All boats start upwind between the two buoys and must round the upwind (windward) buoy (mark). On the W2 they head downwind (leeward) through the starting buoys then back upwind again, around the upwind buoy and then downwind to the finish line, which is the same as the starting line.
They must round the marks exactly as is shown in the diagrams to the right. Counterclockwise around the windward mark, back through downwind buoys – clockwise or counterclockwise, then repeat the course. On the O2 course they go around the side buoy on the 2nd leg, then back to the finish … then around the windward buoy again, but this time straight down to the finish.
You really need binoculars to see what’s going on.
Between the start and rounding the first mark (windward buoy) it is virtually impossible to tell who the leaders are. You should be watching for who rounds the first mark first, then note the sale number and maybe the numbers of the 2nd and 3rd boat to round the first mark. You might just be able to distinguish by sail or boat type. Now you know who the leaders are and may be able to follow them downwind on the “second leg” of the race. As they approach the downwind buoys watch to see who goes through the buoys first, second, etc. The boats will now be headed upwind again and , again, it’s very difficult to tell who’s in first, second, etc. But at least you’ll have a good idea of who the leaders are.

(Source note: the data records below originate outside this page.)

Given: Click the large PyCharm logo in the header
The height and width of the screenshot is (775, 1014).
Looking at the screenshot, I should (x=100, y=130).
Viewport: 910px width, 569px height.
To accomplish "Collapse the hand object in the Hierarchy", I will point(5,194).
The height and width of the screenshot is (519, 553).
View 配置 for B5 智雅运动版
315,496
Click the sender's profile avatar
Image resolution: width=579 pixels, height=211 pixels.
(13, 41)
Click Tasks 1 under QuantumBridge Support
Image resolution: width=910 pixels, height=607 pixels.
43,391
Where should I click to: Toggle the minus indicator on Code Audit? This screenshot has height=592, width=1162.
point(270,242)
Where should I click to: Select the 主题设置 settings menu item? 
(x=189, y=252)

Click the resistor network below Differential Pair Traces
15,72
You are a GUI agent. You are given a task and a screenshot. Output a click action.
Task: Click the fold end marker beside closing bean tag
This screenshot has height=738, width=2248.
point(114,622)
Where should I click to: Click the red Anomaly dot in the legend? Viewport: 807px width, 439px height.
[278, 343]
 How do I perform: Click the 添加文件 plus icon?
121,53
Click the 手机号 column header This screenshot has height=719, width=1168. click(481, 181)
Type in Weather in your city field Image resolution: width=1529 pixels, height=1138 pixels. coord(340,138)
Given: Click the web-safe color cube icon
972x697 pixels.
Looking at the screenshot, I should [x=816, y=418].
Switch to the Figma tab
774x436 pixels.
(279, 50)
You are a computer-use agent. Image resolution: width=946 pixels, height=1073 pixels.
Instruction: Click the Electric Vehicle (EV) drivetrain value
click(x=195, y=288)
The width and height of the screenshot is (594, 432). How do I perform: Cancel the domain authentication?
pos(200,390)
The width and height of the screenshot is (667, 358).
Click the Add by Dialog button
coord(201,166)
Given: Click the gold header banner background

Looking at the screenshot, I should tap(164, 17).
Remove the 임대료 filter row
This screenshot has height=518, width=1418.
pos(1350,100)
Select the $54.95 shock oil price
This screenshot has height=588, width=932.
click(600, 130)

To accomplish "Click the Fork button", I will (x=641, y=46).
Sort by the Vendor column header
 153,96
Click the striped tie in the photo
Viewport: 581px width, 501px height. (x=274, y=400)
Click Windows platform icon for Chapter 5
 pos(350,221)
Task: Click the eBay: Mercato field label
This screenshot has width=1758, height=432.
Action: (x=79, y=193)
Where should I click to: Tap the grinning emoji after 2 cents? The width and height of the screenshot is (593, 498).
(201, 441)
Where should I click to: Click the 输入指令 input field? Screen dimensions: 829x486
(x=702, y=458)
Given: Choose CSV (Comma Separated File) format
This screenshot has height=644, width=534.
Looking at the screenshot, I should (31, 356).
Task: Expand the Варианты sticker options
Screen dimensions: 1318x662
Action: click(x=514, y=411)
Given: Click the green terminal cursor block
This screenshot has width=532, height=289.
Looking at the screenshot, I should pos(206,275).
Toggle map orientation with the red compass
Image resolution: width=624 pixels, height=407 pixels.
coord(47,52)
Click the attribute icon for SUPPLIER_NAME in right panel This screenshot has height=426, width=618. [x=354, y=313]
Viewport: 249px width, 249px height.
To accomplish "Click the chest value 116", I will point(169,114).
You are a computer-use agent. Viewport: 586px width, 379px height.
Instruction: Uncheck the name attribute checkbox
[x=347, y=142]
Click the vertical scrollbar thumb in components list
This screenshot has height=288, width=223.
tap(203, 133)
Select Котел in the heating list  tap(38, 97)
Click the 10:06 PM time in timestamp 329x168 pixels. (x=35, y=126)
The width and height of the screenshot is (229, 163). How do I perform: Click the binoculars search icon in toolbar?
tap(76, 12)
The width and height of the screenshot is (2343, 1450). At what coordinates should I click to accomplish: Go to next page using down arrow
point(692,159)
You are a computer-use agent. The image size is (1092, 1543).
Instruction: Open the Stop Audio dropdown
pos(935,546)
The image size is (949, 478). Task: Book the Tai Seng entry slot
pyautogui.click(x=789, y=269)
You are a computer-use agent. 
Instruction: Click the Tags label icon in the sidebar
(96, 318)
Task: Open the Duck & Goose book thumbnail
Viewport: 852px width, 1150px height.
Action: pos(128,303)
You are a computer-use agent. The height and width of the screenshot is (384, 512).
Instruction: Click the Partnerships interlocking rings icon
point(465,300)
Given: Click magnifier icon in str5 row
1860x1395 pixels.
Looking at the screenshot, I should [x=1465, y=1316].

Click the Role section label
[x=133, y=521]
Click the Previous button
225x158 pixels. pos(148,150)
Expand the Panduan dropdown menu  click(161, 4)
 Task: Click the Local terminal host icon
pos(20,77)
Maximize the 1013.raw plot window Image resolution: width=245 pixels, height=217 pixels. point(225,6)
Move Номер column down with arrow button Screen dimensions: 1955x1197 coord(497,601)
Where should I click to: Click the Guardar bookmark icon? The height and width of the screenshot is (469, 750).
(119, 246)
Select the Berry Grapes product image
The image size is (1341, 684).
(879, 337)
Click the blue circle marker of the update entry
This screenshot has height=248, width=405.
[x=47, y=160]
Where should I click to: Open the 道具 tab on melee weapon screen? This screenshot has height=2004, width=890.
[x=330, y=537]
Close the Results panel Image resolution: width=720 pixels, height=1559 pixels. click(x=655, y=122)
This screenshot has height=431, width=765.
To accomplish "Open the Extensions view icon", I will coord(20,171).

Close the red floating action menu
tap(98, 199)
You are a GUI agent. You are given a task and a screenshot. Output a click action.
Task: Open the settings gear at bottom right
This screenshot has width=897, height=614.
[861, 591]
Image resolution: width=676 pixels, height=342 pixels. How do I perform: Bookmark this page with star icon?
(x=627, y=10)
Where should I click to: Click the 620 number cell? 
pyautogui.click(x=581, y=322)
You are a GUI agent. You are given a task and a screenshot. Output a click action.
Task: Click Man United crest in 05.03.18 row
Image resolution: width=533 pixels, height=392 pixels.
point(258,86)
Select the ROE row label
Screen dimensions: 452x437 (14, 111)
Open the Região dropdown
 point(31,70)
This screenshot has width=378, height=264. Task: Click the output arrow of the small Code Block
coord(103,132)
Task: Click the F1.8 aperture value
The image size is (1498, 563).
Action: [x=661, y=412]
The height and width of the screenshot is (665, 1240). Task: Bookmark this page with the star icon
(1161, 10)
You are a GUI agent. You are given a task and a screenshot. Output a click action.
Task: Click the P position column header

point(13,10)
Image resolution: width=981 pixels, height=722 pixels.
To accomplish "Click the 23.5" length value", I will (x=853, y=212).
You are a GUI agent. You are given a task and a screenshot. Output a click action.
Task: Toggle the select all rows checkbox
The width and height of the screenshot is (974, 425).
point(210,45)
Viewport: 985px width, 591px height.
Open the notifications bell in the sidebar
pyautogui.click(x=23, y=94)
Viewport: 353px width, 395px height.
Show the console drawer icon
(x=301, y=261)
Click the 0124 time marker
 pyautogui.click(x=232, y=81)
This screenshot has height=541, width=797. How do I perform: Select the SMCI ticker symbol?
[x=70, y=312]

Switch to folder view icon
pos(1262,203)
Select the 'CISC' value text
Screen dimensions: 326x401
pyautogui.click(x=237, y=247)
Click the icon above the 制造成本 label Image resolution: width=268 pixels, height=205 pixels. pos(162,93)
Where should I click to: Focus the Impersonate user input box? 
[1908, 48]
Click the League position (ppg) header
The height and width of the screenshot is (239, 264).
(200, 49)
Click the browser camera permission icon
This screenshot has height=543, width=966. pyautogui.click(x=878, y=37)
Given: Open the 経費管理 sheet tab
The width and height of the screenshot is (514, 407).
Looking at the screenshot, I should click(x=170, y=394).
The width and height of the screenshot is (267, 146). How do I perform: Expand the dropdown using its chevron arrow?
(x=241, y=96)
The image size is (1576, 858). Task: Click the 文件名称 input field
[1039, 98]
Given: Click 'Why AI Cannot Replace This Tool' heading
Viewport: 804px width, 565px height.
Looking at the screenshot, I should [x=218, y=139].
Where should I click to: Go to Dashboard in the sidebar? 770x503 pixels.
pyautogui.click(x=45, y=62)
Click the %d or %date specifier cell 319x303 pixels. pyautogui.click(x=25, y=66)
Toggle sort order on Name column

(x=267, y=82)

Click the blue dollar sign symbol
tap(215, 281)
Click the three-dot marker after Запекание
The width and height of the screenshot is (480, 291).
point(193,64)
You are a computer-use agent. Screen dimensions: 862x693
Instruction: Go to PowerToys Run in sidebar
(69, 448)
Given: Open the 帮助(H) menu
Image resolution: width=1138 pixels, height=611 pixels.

Watch the windward mark as the boats approach it on the third leg (second time). Whoever goes around the windward mark first is, like the first time, the leader. Followed by 2nd, 3rd, etc. You can now watch the last “leg” of the race with some idea of who the leaders are. The first one to cross the finish line is the overall “time” winner.
The Syttende Mai race is a handicapped race. That is, all boats start at the same time but the slower boats will get time subtracted from their finishing time. By a predetermined formula, minutes will be subtracted from many of the boats’ finishing time. Therefore, the Portsmouth winner may not be the one who crosses the finish line first. The Portsmouth Rating is the universal handicapping system for all sailboats.
Watching the boats round the marks is especially interesting if there are a number of boats seemingly trying to do this at the same time. There are definite rules that must be followed when a number of boats are approaching a mark.
Another interesting maneuver is when a boat changes direction when heading into the wind. This is called tacking and requires skill when done effectively and with precision. Changing direction while headed downwind is called gybing and is a difficult maneuver in heavy wind.
Boats with 2 or more crew are fun to watch as the crews must work together in unison and harmony.
The boat and crew that makes the fewest mistakes is usually the winner. Sailing a perfect race means making all the maneuvers flawlessly. Fast does not always win.
All boats follow Rules of Racing and Rules of Right of Way.
The first rule of sailboat racing?
Assistance must be given to any stricken boat/sailor.